Somali community leader Mohamed Ibrahim, director of London Somali youth forum, told ITV News he believes whilst there are socio-economics differences; but cultural differences - which could lead to more disproportionate ethnic minority Covid-19 cases and deaths - have a part to play.
Within the Somali community, he said many feel the need to visit loved ones who are ill with virus symptoms, or go to a family or friend's house to pay their respects for someone who has died from Covid-19 as culturally this is what many would do.
Mr Ibrahim added: "The issue of social distancing from a Somali context is to be honest alien to us, we shake hands, we go to our houses for condolences."
"The other issue is that when you have families that are visiting each other where there are funerals, condolences, we do share this with other communities...but for us it's more alarming."
How can the socio-economic factors affect ethnic minorities amid the coronavirus outbreak?
The virus' impact across all minorities may be because many of them work or live in the most "at risk" scenarios which often don't allow for social-distancing at home or at work.
For instance, the frontline of the NHS and care work to public transport and the "gig economy".

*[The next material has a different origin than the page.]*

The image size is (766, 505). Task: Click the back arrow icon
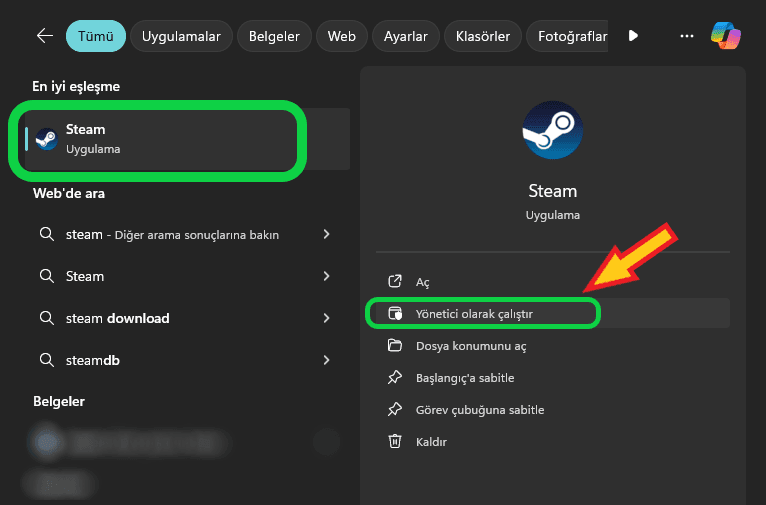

Ethnic minorities are often over represented in high-risk key jobs where they can't afford to stay at home; including taxi, bus and delivery drivers.
Some communities may have a mistrust of healthcare systems so don’t go to their GP or seek medical advice until it is too late.
'It's a very very difficult time and I have never seen anything like this in my lifetime and I hope we never do', says carer Deqa Guled
Deeqa Guled, a carer, has seen first-hand how Covid-19 has devastated her family.
She told ITV News: "It is a tragic loss for, you know, I lost my brother, two of my uncles were critically ill, and I had lost a cousin and a friend, a very close friend of mine.
"And it has psychological impact on the whole family, it's a really difficult time and I'm sure there's others, we're all in this together and sharing the same pain but words cannot describe. We're just going to have to continue with his legacy and try to move on."
She continued: "It's very difficult, you know I still look after my dad who's critically ill and he's bed bound, it's very difficult but we try to do the best that we can."
"Even within my community I know a lot of family and friends who have lost loved ones due to coronavirus."
"You get to a point where I don't want to pick up the phone, you're just constantly worried and you're frightened who's next...or who's been taken to hospital, it was already traumatising enough with my uncle and brother taken from the same house and another uncle I admitted myself," she added.
Coronavirus: Everything you need to know
Dr Zubaida Haque, the Deputy Director of the Runnymede Trust, told ITV News she has welcomed the news of the newly-announced government review into BAME deaths.
She added: "The terms of reference of the review will be important as we need to be clearer about which data, which groups and which factors they will focus on, and how long the review will take.
"But more importantly the review needs to take place alongside publicly-shared daily updates of Covid-19 critical care cases and deaths by ethnicity, otherwise Public Health England and the government will not be able to take preventative steps to help vulnerable BME groups now - in real time."